Many of us are focused on the largest and "best" LLMs available, and with good reason. However, I want to point out that there is also a quiet revolution at the other end of the spectrum with smaller models. For example, Microsoft recently announced Phi-2 (2.7B) and Google announced Gemini Nano (1.8B & 3.25B).
Though they won't compete on broad benchmarks with their larger brethren they can:
- achieve surprisingly good performance on targeted tasks.
- require less computation so that they can be deployed on the "edge"
- in your phone or other device
- possibly in your browser
- in your CDN
- in your modest data center
- incur less latency so they're a better fit for targeted interactive use cases where response speed is important.
Unfortunately, these two particular model families are not open source but I expect we'll start to see announcements for high performing open source ~3B or less parameter models with permissive business use licenses.
Two key points from all of this:
- The key to getting these models to perform well is data quality not just volume.

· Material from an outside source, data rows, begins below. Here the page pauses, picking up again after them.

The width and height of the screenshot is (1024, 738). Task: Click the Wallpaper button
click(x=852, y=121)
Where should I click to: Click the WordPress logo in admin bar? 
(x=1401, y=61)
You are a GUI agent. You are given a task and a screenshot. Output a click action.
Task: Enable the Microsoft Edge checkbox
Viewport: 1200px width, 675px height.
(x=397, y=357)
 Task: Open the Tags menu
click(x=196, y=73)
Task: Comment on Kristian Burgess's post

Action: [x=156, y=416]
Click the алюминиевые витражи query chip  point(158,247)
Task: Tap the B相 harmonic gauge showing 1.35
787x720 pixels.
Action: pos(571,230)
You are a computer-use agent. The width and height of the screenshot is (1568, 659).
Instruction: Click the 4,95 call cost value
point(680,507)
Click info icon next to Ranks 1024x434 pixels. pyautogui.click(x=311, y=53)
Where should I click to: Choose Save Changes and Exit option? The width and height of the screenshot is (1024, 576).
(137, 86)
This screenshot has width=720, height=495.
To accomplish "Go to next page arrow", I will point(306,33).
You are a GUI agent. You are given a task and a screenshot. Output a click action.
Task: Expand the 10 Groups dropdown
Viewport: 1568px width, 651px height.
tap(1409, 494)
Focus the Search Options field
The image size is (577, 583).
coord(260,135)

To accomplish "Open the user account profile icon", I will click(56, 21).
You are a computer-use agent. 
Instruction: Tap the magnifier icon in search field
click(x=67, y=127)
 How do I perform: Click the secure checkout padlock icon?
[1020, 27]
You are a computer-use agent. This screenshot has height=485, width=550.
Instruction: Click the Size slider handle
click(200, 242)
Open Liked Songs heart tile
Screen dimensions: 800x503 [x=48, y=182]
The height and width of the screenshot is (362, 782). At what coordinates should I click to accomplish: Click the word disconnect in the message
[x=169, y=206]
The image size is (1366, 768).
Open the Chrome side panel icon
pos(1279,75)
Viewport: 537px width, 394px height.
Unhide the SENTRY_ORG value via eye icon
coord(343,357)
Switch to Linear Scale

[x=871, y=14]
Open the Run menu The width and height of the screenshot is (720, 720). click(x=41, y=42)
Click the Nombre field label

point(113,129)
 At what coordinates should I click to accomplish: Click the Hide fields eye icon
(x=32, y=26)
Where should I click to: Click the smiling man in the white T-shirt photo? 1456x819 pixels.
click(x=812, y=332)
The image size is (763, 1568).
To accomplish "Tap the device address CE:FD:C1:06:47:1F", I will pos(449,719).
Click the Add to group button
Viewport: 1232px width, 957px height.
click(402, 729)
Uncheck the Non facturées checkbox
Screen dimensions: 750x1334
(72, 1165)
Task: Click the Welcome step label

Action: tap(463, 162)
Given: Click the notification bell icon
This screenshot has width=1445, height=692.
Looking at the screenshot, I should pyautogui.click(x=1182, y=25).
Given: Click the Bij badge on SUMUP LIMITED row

- Training a small model is within reach of many organizations and can yield a real competitive advantage.
Many organizations have years (if not decades) of proprietary data. If that data can be accessed, cleaned up, filtered, vetted, etc. it could be a great starting point for a proprietary model and a real competitive advantage.
Phi-2 allegedly took 14 days on 96 A100 GPUs ... so at current hourly GPU rental rates a rough estimate would be 14 days * 24 hours * 96 GPUs * ~$2.06 rate ~= $67k ... of course, that is only part of the costs involved, but that is within reach of many organizations and projects.
Plus, if a base open source model is released that is close to your use case, you may be able to fine-tune it for tens of dollars.
So, you may not be ready to train your own model today but it may be useful to start thinking about it and exploring your organization's data and possible use cases.
What model would you like to have available today?